**WORK REQUEST**
Wherever the line that contains "Task: Save post with bookmark icon" falls, repeat it and the lines after it exactly until the records end, without any pictures.

Stored records

★ ★ ★ ★

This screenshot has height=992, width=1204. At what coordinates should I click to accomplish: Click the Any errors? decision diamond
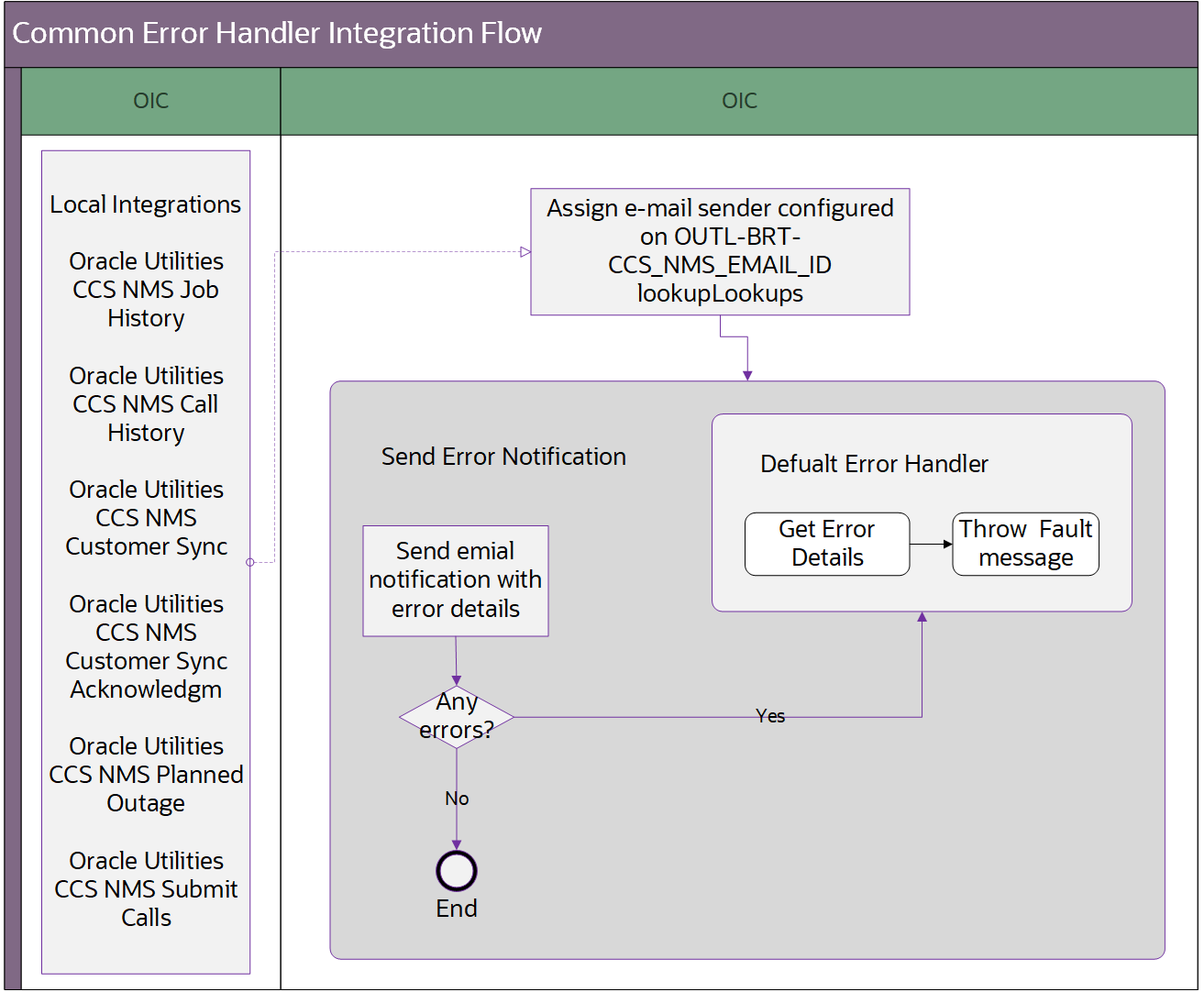[x=456, y=716]
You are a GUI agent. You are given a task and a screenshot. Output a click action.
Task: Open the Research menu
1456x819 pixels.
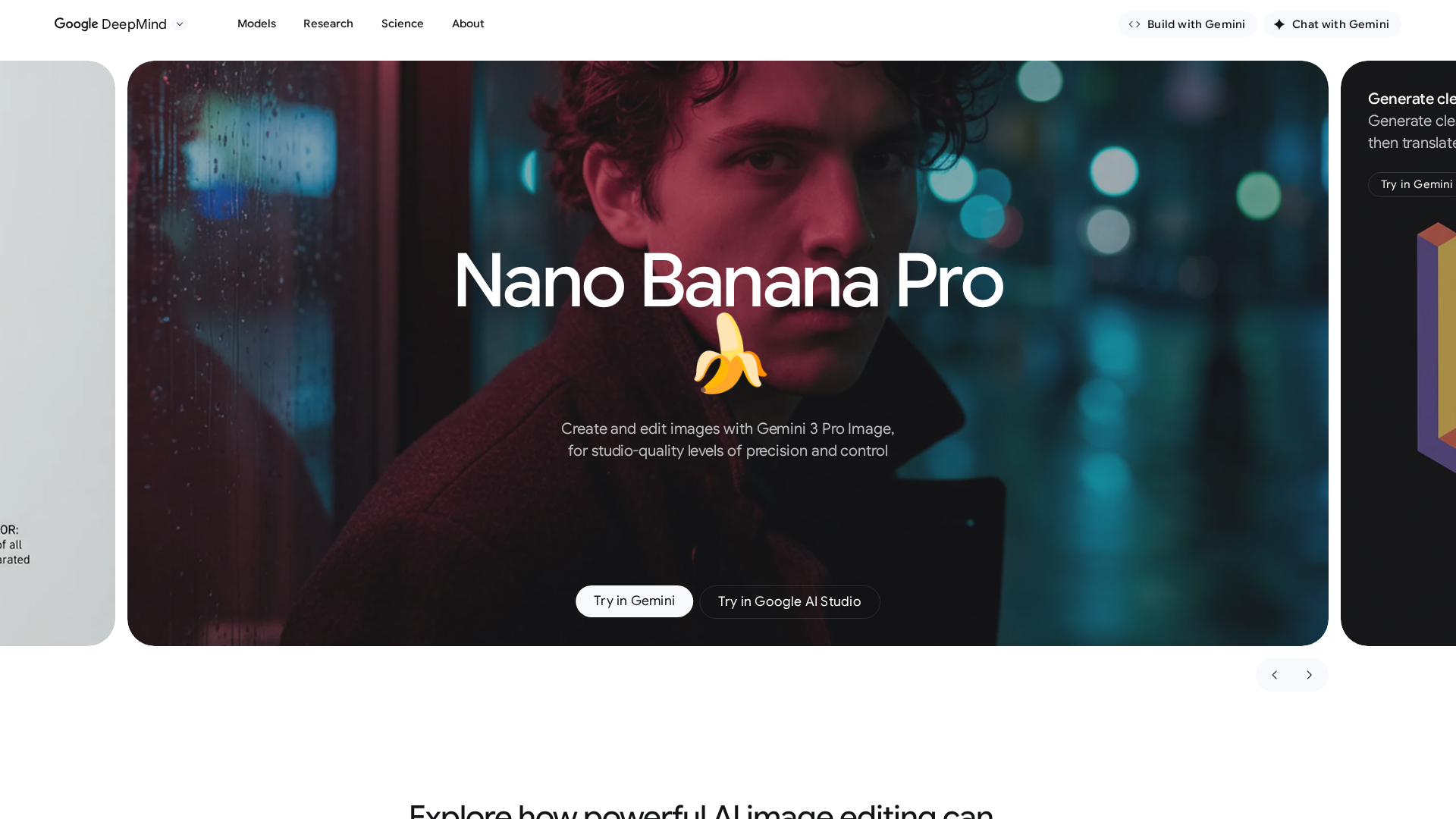point(328,24)
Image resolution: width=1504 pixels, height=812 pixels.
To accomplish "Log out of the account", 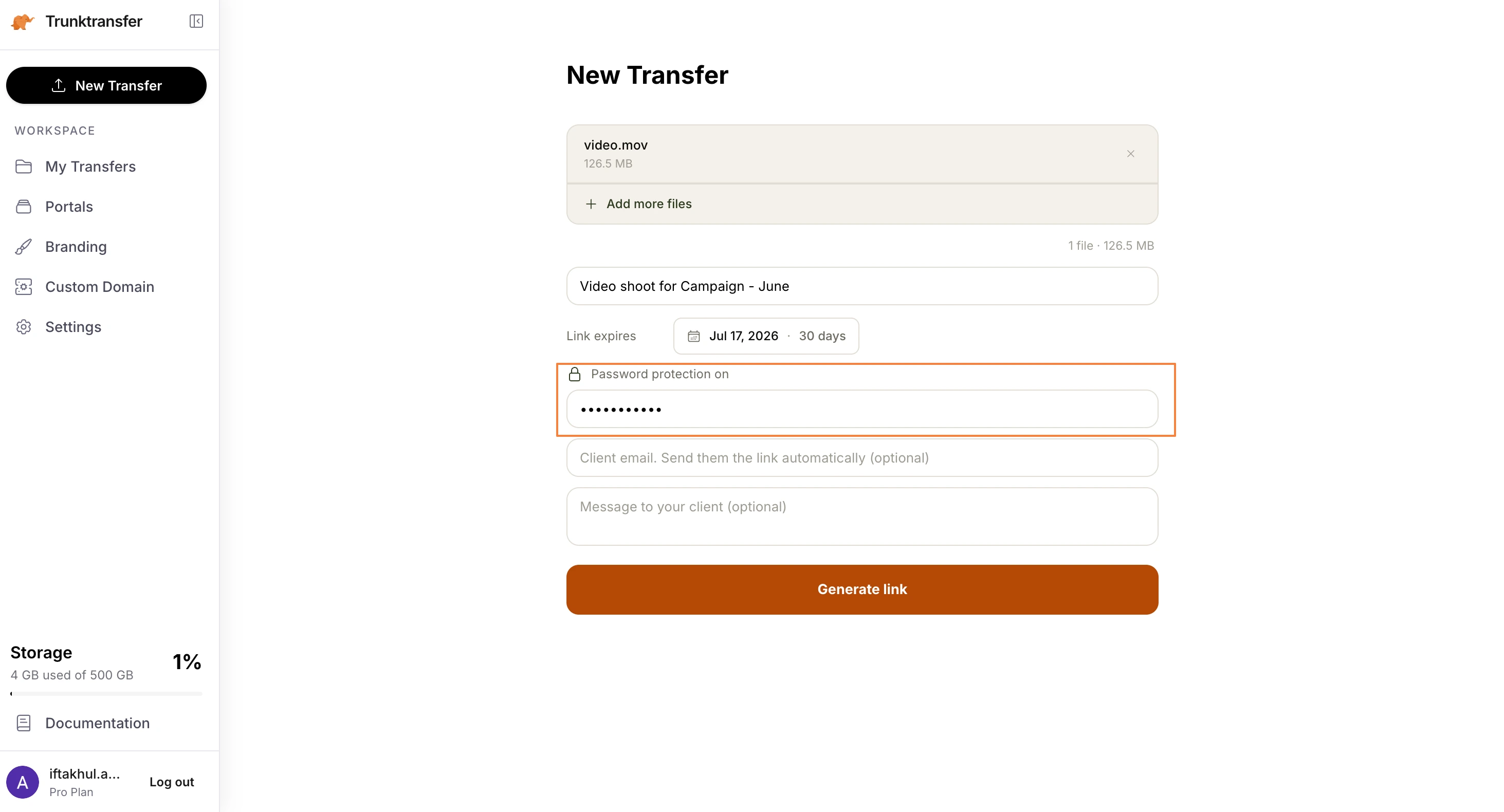I will coord(172,782).
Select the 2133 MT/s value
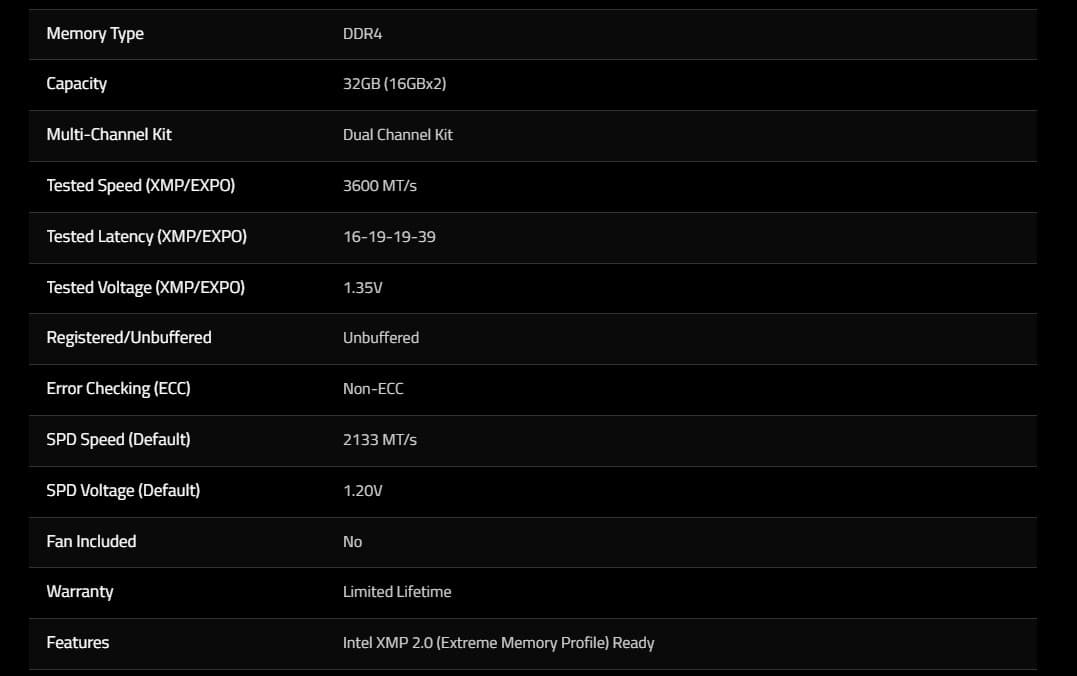Image resolution: width=1077 pixels, height=676 pixels. [379, 440]
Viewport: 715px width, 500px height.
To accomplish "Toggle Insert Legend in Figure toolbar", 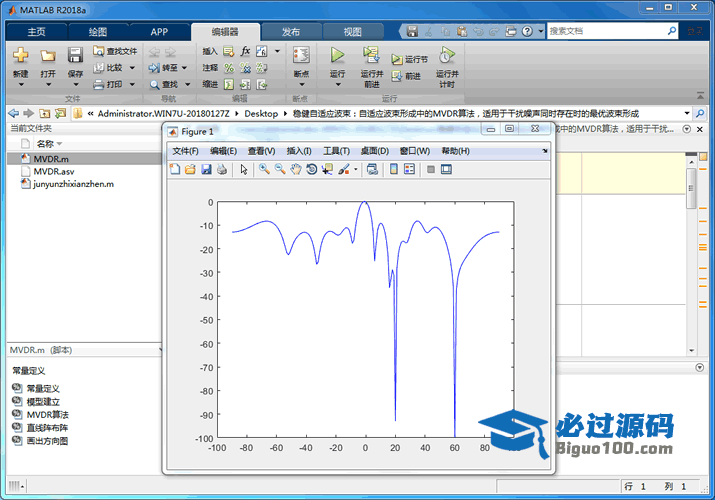I will click(410, 170).
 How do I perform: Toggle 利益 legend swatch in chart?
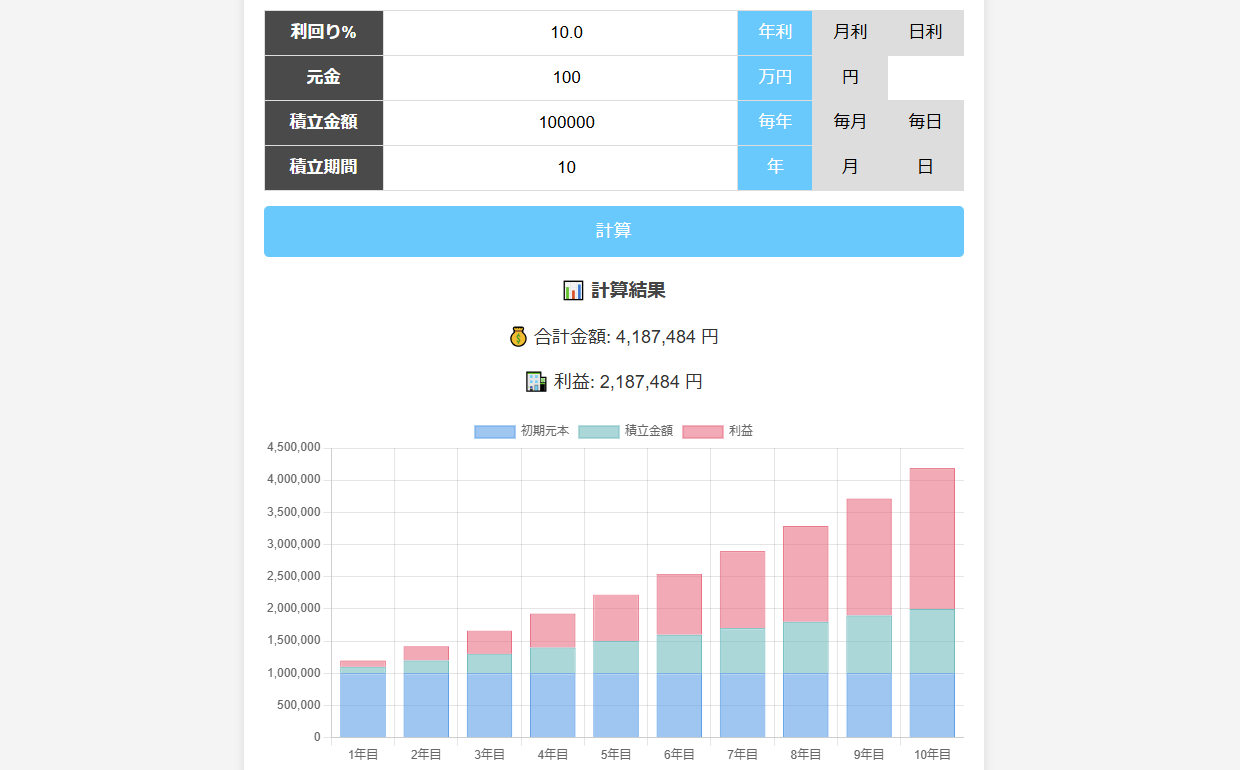pyautogui.click(x=702, y=431)
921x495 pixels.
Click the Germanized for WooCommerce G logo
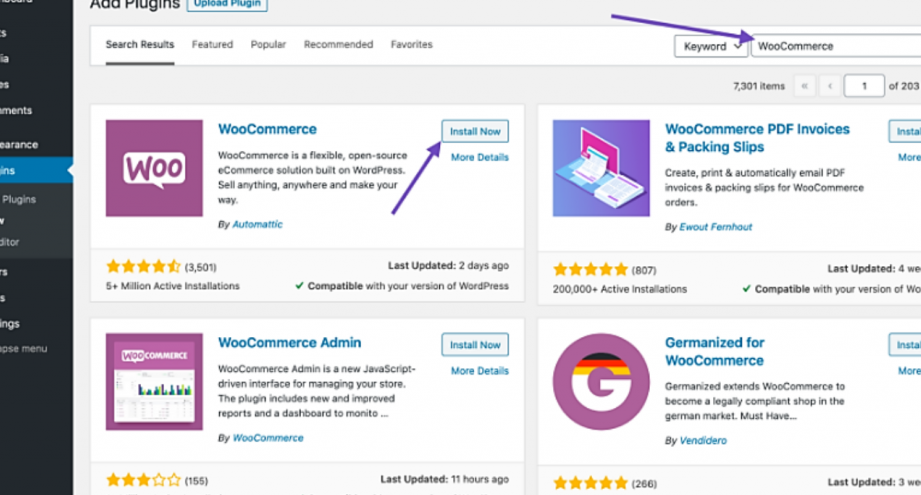coord(601,382)
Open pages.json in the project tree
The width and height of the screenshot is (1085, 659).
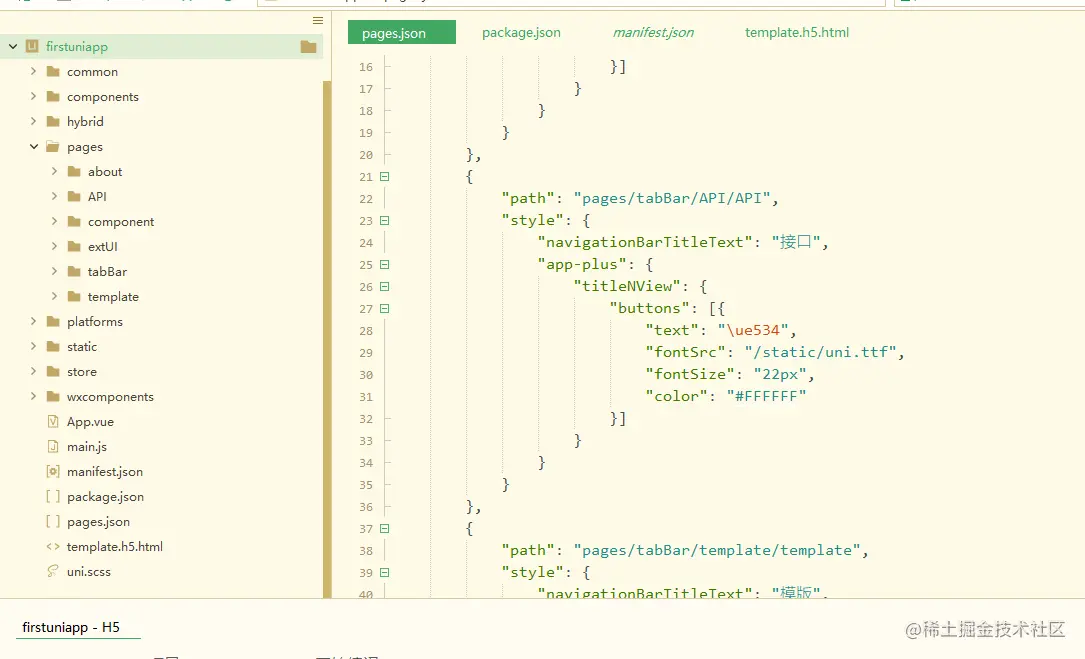tap(98, 522)
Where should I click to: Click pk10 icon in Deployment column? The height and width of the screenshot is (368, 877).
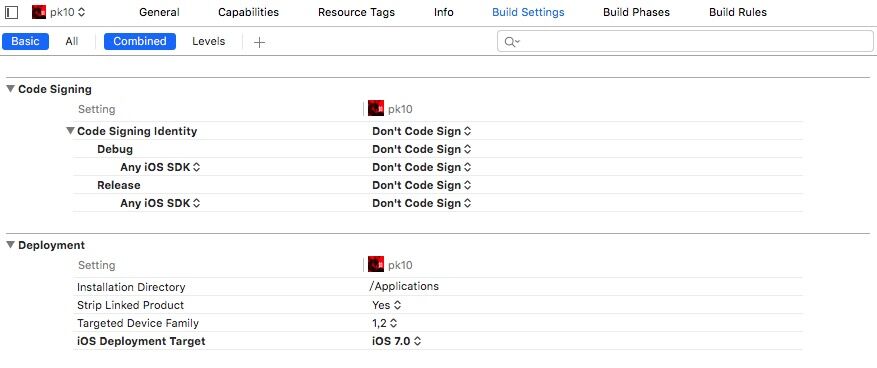[376, 265]
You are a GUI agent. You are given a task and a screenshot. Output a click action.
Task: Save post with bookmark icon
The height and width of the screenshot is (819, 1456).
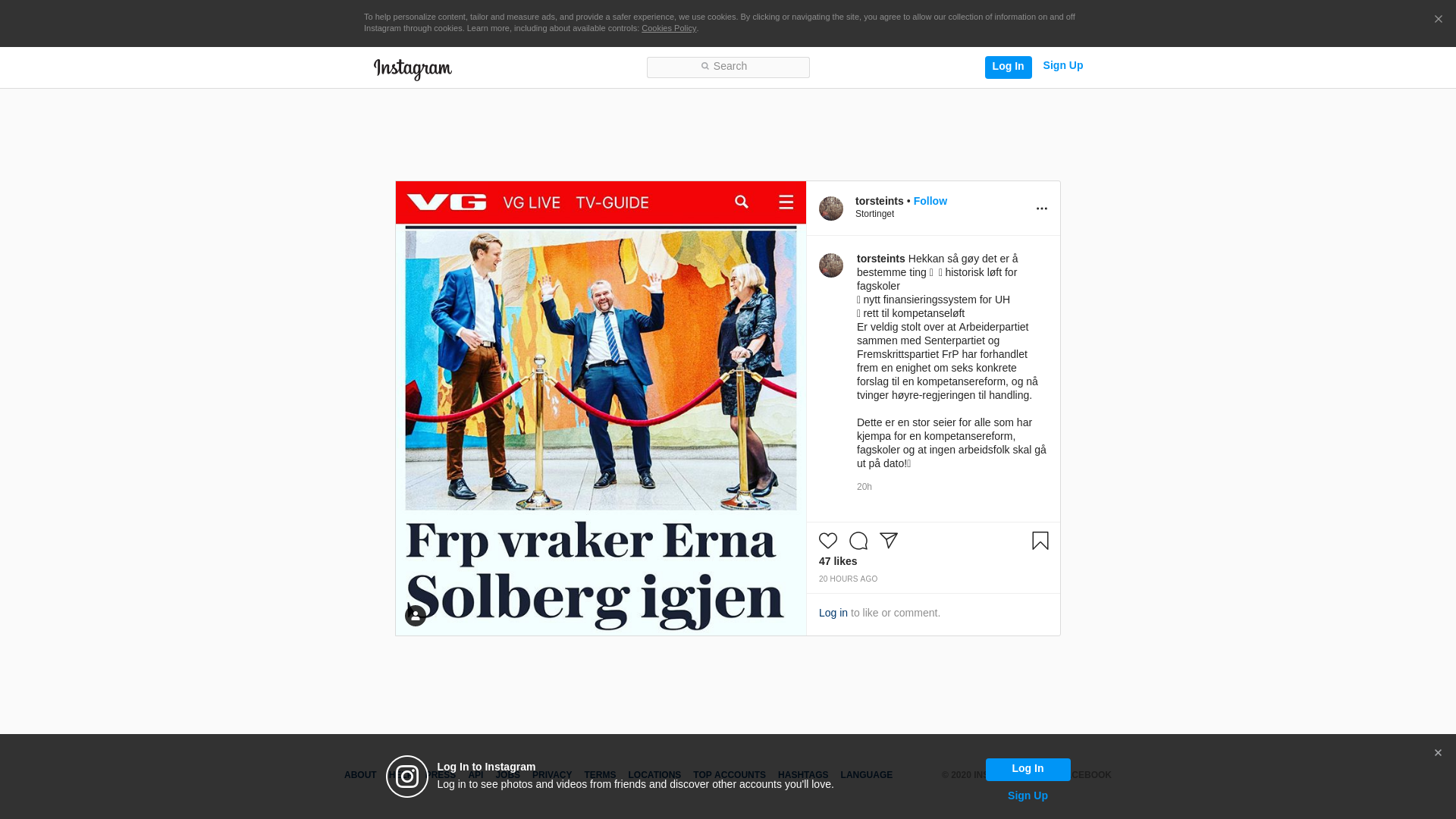(x=1040, y=541)
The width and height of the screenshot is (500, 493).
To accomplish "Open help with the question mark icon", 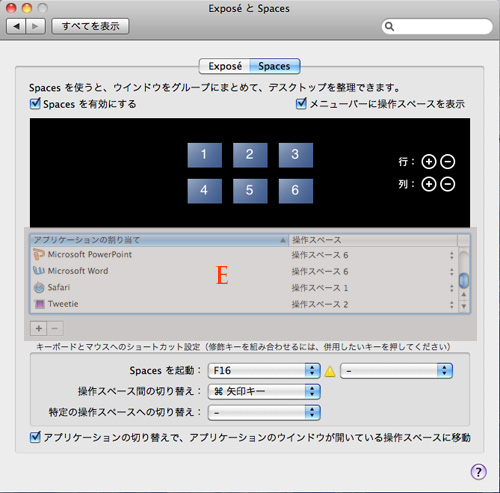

★ ★ ★ ★

**EXERCISE OUTPUT**
Task: Save post with bookmark icon
The height and width of the screenshot is (819, 1456).
(x=1040, y=541)
The width and height of the screenshot is (500, 493).
To accomplish "Open help with the question mark icon", 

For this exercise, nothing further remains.